A poética de Fernando Echevarría é «um modo de ver, sim, uma procura espiritual. Como quando, crendo em Deus, procuramos ainda a sua face divina na sua invisibilidade agostiniana de Cristo, visível imagem do Deus invisível: “De Deo videndo”, veremos a Deus como Ele é».
Assim responde o poeta nascido a 26 de fevereiro de 1929 em Cabézon de la Sal, Santander, Espanha, a uma das perguntas colocadas por Maria Leonor Nunes na mais recente edição do “Jornal de Letras”.

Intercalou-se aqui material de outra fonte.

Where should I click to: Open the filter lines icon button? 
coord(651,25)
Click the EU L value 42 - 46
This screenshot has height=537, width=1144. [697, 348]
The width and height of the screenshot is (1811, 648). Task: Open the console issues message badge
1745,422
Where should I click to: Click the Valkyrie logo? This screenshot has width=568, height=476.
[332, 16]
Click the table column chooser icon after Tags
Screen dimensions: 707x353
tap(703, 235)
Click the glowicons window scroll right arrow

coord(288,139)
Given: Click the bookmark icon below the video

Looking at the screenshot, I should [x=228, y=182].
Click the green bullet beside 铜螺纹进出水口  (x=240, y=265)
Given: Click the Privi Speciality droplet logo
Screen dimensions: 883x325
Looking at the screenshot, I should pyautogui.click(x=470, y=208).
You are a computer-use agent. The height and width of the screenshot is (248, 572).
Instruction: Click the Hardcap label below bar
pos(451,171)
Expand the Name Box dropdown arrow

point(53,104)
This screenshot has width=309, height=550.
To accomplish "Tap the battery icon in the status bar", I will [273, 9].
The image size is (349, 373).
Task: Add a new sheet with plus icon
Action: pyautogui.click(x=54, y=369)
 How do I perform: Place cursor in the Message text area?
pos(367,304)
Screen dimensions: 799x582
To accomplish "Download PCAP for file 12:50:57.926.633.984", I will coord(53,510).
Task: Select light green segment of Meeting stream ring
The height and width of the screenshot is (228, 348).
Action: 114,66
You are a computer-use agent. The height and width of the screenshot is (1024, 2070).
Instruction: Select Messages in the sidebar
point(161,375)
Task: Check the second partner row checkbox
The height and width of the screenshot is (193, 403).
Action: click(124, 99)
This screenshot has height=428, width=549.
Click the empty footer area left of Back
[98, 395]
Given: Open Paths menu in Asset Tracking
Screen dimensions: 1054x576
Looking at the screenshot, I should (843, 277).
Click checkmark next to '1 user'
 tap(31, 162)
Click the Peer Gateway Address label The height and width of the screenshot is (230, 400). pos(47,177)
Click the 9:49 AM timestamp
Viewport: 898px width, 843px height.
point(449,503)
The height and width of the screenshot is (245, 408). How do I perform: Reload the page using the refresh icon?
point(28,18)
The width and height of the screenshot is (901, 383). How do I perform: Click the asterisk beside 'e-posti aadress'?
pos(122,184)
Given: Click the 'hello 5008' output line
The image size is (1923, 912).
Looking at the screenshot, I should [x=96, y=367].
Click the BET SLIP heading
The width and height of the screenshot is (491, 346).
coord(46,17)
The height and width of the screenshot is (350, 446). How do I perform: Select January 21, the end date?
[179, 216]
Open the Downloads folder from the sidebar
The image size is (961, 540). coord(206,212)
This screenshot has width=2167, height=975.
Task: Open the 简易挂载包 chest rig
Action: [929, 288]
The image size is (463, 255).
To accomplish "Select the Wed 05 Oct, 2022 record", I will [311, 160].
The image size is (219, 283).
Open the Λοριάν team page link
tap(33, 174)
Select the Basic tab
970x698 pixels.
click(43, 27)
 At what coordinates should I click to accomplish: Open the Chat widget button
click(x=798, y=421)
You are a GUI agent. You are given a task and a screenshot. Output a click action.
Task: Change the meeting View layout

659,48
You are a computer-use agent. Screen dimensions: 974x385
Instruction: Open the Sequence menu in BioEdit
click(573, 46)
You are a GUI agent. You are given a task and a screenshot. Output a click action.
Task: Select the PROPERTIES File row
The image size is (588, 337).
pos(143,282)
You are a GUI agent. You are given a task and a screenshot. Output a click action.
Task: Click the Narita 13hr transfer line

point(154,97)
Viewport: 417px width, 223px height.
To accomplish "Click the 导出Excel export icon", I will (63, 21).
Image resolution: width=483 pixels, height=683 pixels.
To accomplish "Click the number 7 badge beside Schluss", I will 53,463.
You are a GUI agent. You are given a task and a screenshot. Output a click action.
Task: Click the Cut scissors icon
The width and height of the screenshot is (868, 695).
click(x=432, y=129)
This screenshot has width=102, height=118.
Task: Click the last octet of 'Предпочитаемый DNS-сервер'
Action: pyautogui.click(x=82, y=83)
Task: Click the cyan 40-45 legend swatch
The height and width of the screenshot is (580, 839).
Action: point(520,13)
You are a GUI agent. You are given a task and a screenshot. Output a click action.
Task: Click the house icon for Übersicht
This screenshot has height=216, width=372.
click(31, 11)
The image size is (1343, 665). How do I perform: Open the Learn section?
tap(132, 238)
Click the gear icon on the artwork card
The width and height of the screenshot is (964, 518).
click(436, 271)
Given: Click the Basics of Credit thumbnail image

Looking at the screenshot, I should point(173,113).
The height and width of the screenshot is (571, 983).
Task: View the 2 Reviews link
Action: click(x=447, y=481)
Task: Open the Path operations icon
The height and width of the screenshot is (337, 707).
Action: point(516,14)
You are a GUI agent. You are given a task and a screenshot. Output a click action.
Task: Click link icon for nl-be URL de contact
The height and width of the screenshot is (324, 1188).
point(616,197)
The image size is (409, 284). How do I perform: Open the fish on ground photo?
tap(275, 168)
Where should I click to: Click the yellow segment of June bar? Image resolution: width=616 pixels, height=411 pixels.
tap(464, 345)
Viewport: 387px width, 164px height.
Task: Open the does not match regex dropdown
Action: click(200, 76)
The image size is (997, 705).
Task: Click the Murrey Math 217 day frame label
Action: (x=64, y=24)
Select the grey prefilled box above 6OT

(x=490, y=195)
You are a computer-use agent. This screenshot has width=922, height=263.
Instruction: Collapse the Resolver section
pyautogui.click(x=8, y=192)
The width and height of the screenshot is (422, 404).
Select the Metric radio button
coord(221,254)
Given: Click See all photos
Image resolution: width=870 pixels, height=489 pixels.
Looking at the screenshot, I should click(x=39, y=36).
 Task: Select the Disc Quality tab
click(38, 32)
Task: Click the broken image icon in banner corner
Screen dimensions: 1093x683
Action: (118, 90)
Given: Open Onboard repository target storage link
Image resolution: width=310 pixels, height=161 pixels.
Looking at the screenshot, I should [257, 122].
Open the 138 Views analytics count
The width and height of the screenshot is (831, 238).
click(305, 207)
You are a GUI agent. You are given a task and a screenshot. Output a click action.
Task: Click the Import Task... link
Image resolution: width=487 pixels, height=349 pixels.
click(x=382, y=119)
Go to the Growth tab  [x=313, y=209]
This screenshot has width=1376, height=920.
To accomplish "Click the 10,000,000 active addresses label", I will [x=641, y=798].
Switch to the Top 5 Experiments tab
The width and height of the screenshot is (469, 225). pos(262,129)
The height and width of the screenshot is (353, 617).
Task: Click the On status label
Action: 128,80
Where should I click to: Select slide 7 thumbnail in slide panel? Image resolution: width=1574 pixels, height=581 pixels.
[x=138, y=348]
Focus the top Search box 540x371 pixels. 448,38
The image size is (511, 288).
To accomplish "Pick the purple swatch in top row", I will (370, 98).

Primeiro distinguido com o prémio Árvore da Vida – Padre Manuel Antunes, em 2005, Echevarría, filho de mãe espanhola e pai português, veio para Portugal aos dois anos, Estudou teologia e filosofia no seminário de Astorga, fez o noviciado, mas não foi ordenado.
O seu primeiro livro de poemas, “Entre dois anjos”, foi publicado em 1956. Em 2016 reuniu a sua poesia, num novo volume de “Obra inacabada” (o primeiro foi publicado em 2007), com 1362 páginas (ed. Afrontamento).
A obra de Echevarría «pode ser vista como a busca contínua da totalidade contra o espectro da desagregação niilista. O desejo de totalidade tem, pois, como contraponto a aguda consciência da fragmentação do mundo», escreve Maria João Reynaud em texto que se segue à entrevista, e ao lado de três poemas inéditos.
Esta totalidade tem, todavia, «contornos indecisos», abre-se «ao sagrado e à infinidade do espírito», e pressente-se nas «oposições tensionais que atravessam, em prodigioso equilíbrio», a sua poesia.
Sustentada pelo «constante exercício meditativo sobre o ofício poético», a obra de Echevarría «integra o extenso diálogo que o poeta tem mantido com diversos domínios da cultura: a filosofia, a teologia, as artes – a pintura, a escultura, a arquitetura, a música, a dança –, e a própria poesia».
O senso de totalidade corresponde também «a uma ideia de Deus (ou do divino), que apaga por completo a fronteira entre o finito e o infinito, e envolve uma experiência espiritual de referência transcendente e teológica», observa a professora da Faculdade de Letras do Porto, que participa na próxima Jornada Nacional da Pastoral da Cultura, marcada para 6 de junho, em Fátima.
A poesia de Fernando Echevarría «não se deixou aprisionar por nenhum sistema de pensamento, reclamando para si mesma a liberdade de procurar continuamente o sentido profundo da vida», assinala a investigadora doutorada em Literatura Portuguesa.
«Diz S. João que “no princípio era o verbo”, eu digo no princípio há o ritmo. Ainda não há poema e há já um ritmo prévio, que vai dar o primeiro verso ou o último ou qualquer coisa, mas que é prévio ainda, porque a poesia é uma língua, como o é a música, a pintura», assinalou, em 2019, o autor, que descreveu a sua vida como algo «monacal».
«Deus nos nomeia. E somos, nesse nome,
concreto exacto a desatar-se viva
deflagração que, se exultando, tome
seu destino de força reflexiva.
Ou vinco livre que só vai por onde
o íntimo do nome o mais motiva
enquanto mais se, multiforme, esconde
a grande ausência que nomeia, esquiva.
E assim nomeados e seguros
vamos dizendo quanto somos obra
à procura dum nome no futuro
que diga a origem do nosso que soçobra.
Ou somos só relâmpago que, escuro,
mal vê na noite a sua própria dobra.»